[Start of section]

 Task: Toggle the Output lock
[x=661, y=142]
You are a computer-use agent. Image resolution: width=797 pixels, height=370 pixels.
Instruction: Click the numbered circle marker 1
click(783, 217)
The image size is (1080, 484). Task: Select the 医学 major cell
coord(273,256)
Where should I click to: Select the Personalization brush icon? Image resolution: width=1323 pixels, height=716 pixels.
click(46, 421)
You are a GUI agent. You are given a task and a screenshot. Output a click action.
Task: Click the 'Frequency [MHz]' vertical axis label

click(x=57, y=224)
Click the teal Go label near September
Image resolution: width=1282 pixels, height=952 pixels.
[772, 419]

[End of section]
[Start of section]

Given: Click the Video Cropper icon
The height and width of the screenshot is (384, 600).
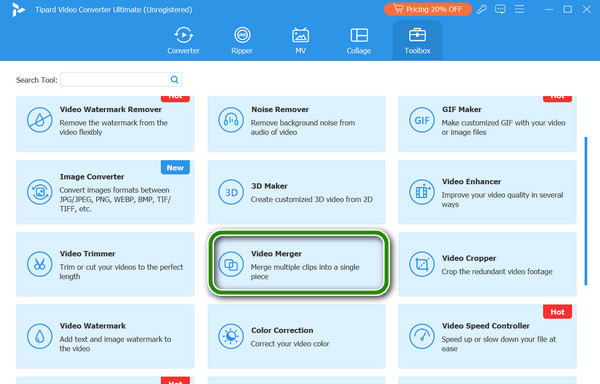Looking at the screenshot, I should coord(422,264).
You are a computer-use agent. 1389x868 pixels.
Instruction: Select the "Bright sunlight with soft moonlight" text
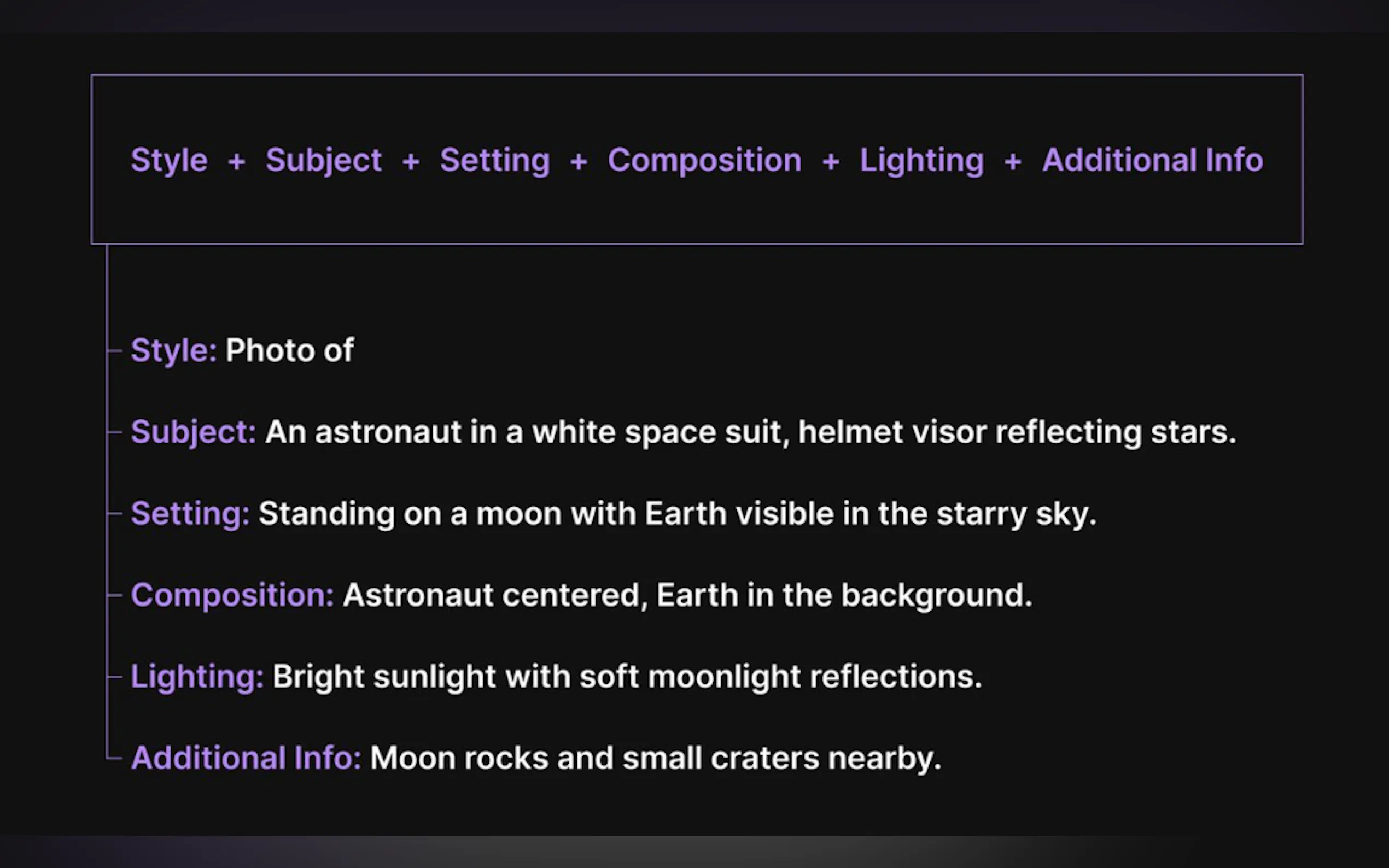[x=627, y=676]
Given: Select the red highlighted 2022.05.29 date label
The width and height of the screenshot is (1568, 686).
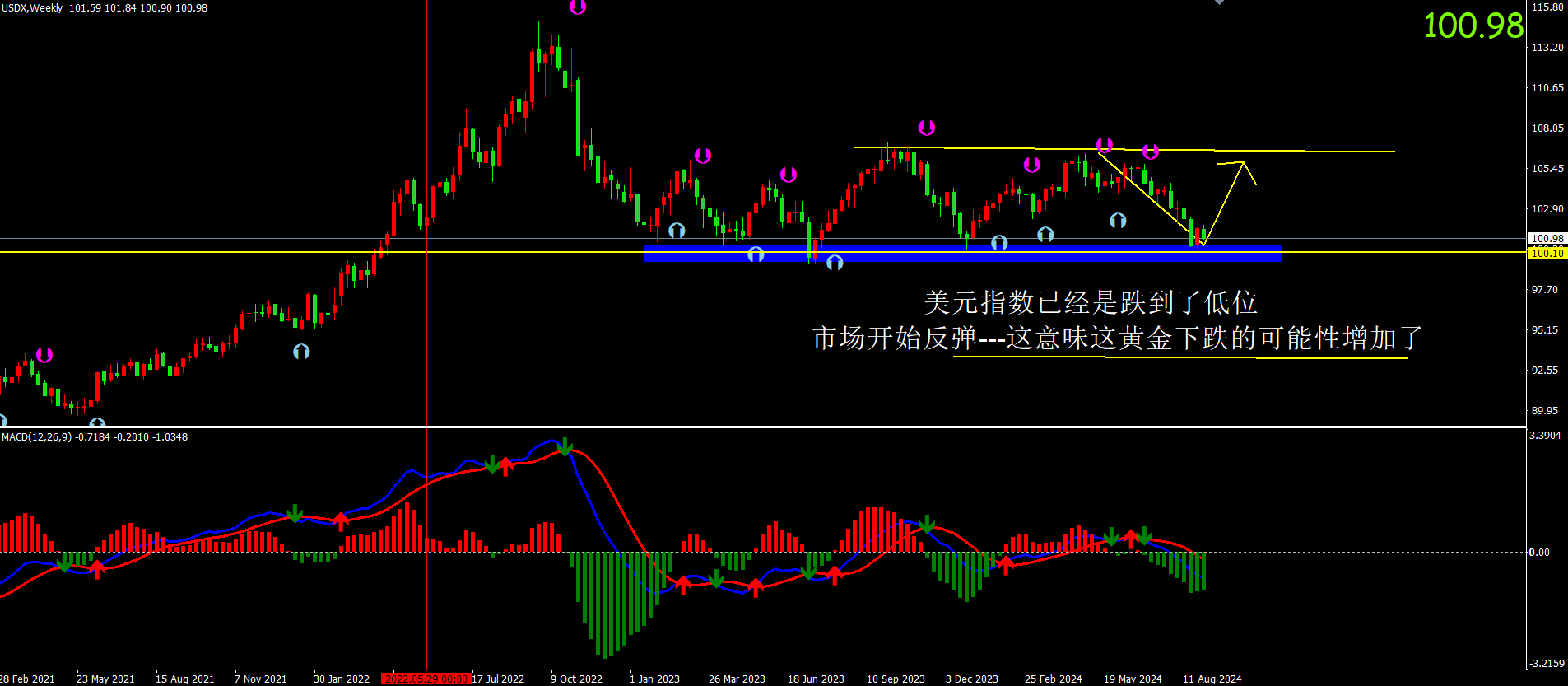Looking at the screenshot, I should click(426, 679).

[End of section]
[Start of section]

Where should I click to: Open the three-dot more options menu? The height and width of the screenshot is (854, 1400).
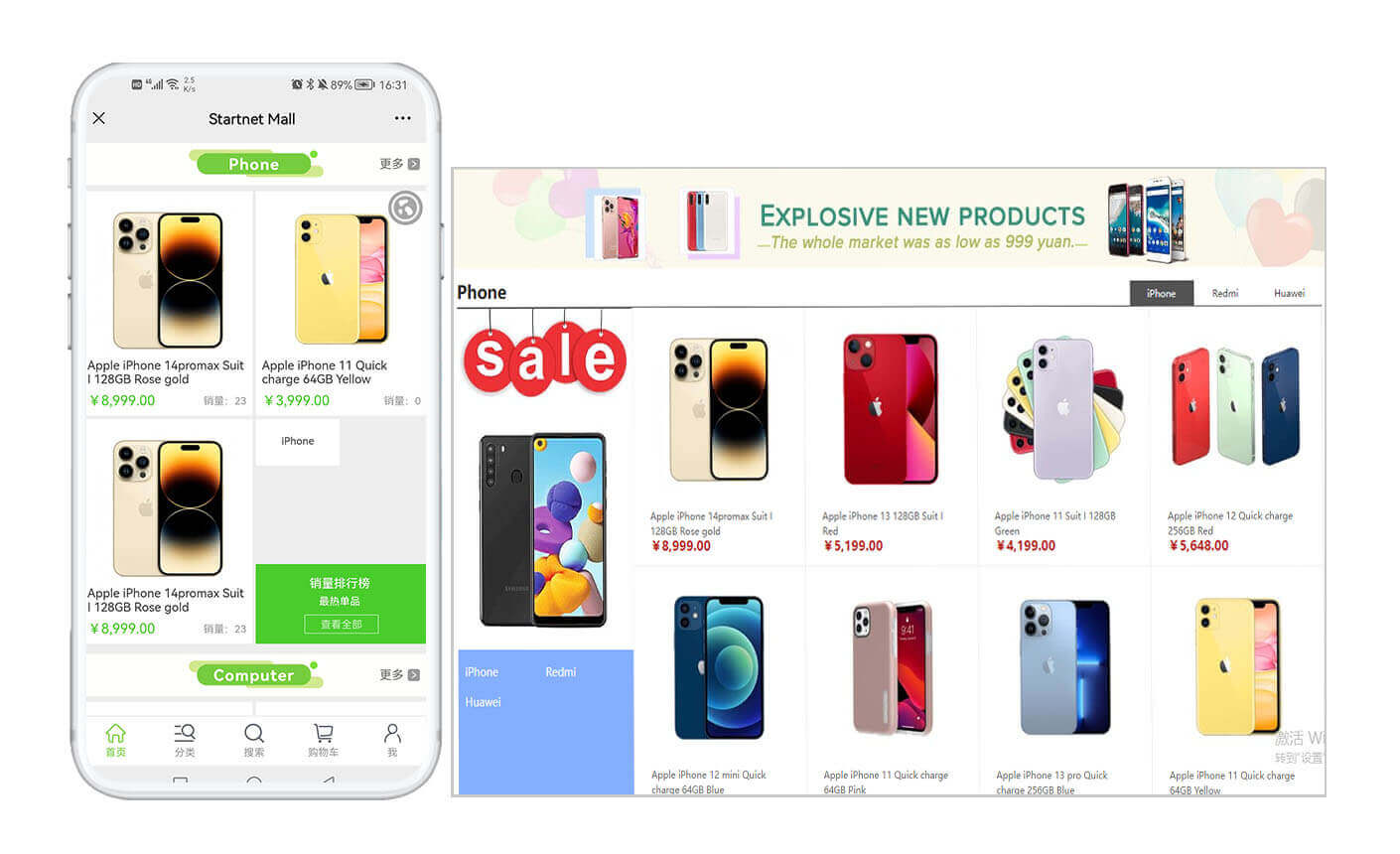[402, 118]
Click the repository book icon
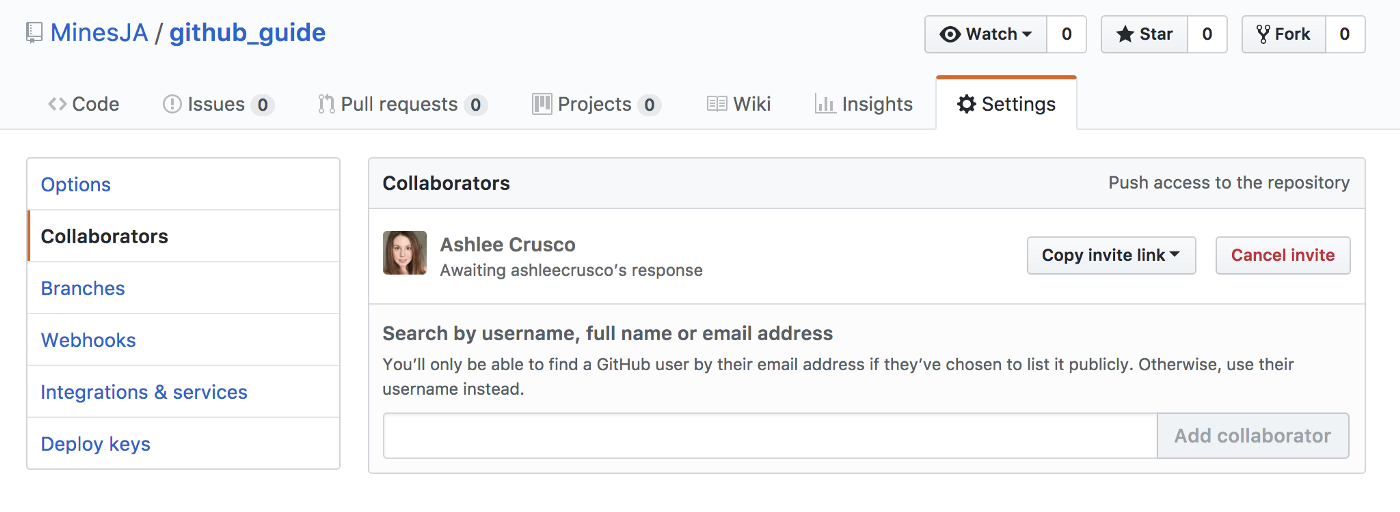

[End of section]

*DIRECTIONS*: Whenever the string "agent" turns up in a line above, copy that line out.

*EXERCISE SOLUTION*:
You are a computer-use agent. Image resolution: width=797 pixels, height=370 pixels.
You are a GUI agent. You are given a task and a screenshot. Output a click action.
You are a computer-use agent. 1389x868 pixels.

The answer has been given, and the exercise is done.